TV film delves into the life of artist Georgia O’Keeffe


By Frazier Moore

NEW YORK — Georgia O’Keeffe stirs recognition in certain predictable ways: her no-nonsense face leathered by the New Mexico sun; her paintings of animal skulls and of flowers that mystically evoke ladies’ privates.

But there is much more to know about O’Keeffe, who in her 98 years established herself as one of the best-known women painters in history — and more.

A new Lifetime film, “Georgia O’Keeffe,” provides a telling glimpse through the framework of her love affair, collaboration and emotional tug-of-war with photographer Alfred Stieglitz.

This biopic, which premieres Saturday at 9 p.m., is directed by the versatile Bob Balaban (a filmmaker, writer and actor remembered as Elaine’s boyfriend Russell on “Seinfeld”).

Oscar winner Jeremy Irons is charismatically exasperating as Stieglitz, whose own artistic pursuits took a back seat to championing O’Keeffe’s career, even as his self-absorbed nature threatened to destroy her.

And Joan Allen plays the fiercely independent yet vulnerable O’Keeffe, a young woman who meets Stieglitz in New York early in the last century, finds fame under his tutelage, then makes a difficult break to spend the bulk of her years in Santa Fe’s splendid isolation.

Allen, who helped develop the “O’Keeffe” project and serves as an executive producer, says she felt simpatico with the painter.

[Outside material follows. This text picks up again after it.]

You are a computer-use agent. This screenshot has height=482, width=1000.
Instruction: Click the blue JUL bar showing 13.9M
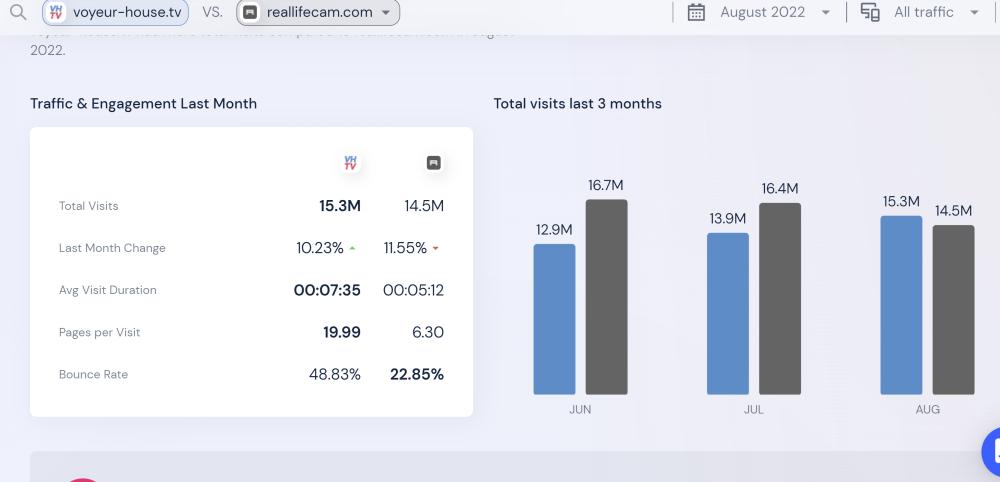click(x=728, y=314)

“I’m from Illinois, she was from Wisconsin, and I could understand a midwestern quality about her,” says Allen between bites of a pizza margarita near her Upper West Side Manhattan apartment. “She knew what she wanted to do: At 8 years old she was playing with her friend and asked her, ’What are you going to do when you grow up?’ ’I don’t know.’ ‘Well, I’m gonna be a painter.’

“At 8 years old, I was, ‘I’m gonna be an actor.’

“So I could see that we shared a kind of focus.”

Now a remarkably young-looking 53, Allen began her acting career as a founding member of Chicago’s Steppenwolf Theater Company and has enjoyed New York stage triumphs including “The Heidi Chronicles” and her Tony Award-winning run in “Burn This.”

During two decades in dozens of films, she has played the former first lady in Oliver Stone’s “Nixon,” an accused witch in “The Crucible,” and a CIA agent in “The Bourne Supremacy” and that thriller’s sequel, “The Bourne Ultimatum.”

The rest of the time, she opts for the role of regular gal. Dressed for a recent hot day in T-shirt, walking shorts and tennis shoes, the willowy blonde says she likes living a normal life, which she shares with her 15-year-old daughter, Sadie.

“I mean, today’s the first time I’ve put on mascara in ages,” she laughs.

In March, Allen returned to Broadway in the play “Impression-ism,” opposite Irons.

“I already knew I was going to be doing a play with him when ‘O’Keeffe’ came together last summer,” she says. “He got on board and we were shooting by late October.”

The brisk four-week production took place in and around Santa Fe, she says, accommodating Manhattan scenes and what subs for Stieglitz’s Lake George, N.Y., estate. (Also on hand for the shoot: co-stars Ed Begley Jr., Kathleen Chalfant, Linda Emond, Henry Simmons and Tyne Daly.)